乗り換えてから協会本部の最寄り駅へは意外と近い。
予め最寄り駅は伝わっていて、今度は乗り換えについて掛け声を上げずに降りる駅で降りてくれる。
「じゃあ、改札を出るわね」
17人が一斉に改札を出るというわけではなく、何回かに分ける。既に通り終わった人は、周囲の迷惑にならないように、開けた場所に一旦集まる。
「優子ちゃん、どこ?」
全員が集まると、早速クラスの女子の一人があたしを頼ってくる。
「えっとね、N4番出口だから……」
あたしは、口でいうよりも身体を動かして誘導した方がいいと思い、いつものルートを進み続ける。

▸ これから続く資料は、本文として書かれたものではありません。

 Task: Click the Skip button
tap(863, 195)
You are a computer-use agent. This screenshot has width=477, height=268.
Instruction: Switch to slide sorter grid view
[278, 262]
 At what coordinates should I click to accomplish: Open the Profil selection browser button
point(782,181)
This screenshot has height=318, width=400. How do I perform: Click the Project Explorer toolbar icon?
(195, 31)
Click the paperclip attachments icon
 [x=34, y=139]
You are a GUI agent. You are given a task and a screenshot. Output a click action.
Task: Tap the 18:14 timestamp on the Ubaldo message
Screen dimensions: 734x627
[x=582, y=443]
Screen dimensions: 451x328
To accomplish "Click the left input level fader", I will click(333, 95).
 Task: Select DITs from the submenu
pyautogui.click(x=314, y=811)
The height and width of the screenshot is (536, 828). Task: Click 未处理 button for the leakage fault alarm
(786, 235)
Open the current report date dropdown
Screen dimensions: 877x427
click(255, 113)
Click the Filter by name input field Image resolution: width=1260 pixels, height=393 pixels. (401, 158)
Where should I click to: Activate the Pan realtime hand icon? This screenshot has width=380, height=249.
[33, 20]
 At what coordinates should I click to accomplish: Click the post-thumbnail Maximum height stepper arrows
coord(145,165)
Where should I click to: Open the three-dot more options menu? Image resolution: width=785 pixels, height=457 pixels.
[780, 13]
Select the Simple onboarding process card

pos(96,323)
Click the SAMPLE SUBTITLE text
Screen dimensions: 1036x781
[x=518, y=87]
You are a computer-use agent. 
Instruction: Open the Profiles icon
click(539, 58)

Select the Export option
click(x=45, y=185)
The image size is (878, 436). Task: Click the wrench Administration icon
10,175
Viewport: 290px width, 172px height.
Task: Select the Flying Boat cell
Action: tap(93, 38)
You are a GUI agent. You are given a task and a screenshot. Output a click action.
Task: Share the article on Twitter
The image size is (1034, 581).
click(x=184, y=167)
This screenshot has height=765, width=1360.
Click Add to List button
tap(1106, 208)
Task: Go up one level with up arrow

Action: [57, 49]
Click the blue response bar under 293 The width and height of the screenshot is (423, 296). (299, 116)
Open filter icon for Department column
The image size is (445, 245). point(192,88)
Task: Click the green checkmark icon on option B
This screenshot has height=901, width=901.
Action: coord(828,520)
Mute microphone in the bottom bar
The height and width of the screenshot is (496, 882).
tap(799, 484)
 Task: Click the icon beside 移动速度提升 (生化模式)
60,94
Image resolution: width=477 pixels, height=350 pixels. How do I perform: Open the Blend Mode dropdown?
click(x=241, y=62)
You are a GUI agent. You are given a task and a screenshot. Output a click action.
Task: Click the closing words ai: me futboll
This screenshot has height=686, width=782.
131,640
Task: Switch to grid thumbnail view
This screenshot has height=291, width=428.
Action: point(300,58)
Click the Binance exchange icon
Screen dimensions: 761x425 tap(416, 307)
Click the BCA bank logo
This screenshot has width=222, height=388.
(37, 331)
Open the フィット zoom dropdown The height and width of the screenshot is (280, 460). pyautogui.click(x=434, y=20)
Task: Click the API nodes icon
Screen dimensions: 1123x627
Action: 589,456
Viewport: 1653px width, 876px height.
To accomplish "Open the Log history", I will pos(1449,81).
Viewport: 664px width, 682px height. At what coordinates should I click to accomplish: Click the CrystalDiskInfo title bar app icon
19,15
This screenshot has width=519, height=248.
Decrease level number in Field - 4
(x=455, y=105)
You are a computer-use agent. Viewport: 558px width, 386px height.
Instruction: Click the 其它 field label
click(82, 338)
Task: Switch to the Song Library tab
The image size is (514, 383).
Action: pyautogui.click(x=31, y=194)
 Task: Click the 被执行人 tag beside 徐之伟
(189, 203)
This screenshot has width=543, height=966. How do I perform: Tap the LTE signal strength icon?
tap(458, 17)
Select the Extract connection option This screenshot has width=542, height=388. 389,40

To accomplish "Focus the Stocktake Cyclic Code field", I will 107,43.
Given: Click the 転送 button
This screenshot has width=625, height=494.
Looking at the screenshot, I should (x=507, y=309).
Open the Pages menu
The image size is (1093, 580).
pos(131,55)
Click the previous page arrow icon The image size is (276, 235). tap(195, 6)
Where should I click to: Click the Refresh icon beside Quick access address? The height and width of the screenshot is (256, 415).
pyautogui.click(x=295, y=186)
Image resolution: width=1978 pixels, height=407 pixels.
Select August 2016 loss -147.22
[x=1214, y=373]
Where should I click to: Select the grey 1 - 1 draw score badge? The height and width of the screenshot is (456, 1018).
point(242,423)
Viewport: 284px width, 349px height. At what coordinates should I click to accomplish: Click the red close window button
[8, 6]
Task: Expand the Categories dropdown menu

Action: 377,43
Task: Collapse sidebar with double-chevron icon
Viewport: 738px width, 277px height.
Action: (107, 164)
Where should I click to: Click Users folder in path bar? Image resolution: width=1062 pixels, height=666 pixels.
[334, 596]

クラスの女子たちも、普段あまり来ないこのビジネス街に、ワクワクしている。たくさんのビジネスマンが忙しなく歩いていて、何だかあたしも落ち着かない。
「はいこのビルよ」
「うわあ、でけえなあ……こんな所に入居してんのか」
あたしが協会の入っているビルの前に立ち、紹介をすると、恵美ちゃんが開口一番に驚嘆の声を上げた。
「いやほら……49階っていうくらいだし、そりゃあ大きいタワーでしょ」
桂子ちゃんが身もふたもないツッコミをしてしまう。
「さ、ここで立ち止まってると邪魔になるから中に入るわよ」
「「「はーい!」」」
あたしは、まずロビーに入る。
みんなもついてくる。
「うわあ、でけえ……」
「それに人もいっぱいだよ……」
確かに、あたしもそれには驚いた。
平日ということや、時間帯もあって、サラリーマンたちが忙しなく動いている。
あたしはこれまでも休日しかここを訪れたことはなかったから。
低層用、中層用、上層用、そして最上層用の各エレベーターも、かなりの人数が行き交っている。
まさに東京を象徴する光景だ。
そんな中で、あたしは最上層用のエレベーターを目指し、みんなを誘導する。
スーツ姿のサラリーマンとOLが数多くいる中で、女子高生17人の集団はどうしても悪目立ちしてしまう。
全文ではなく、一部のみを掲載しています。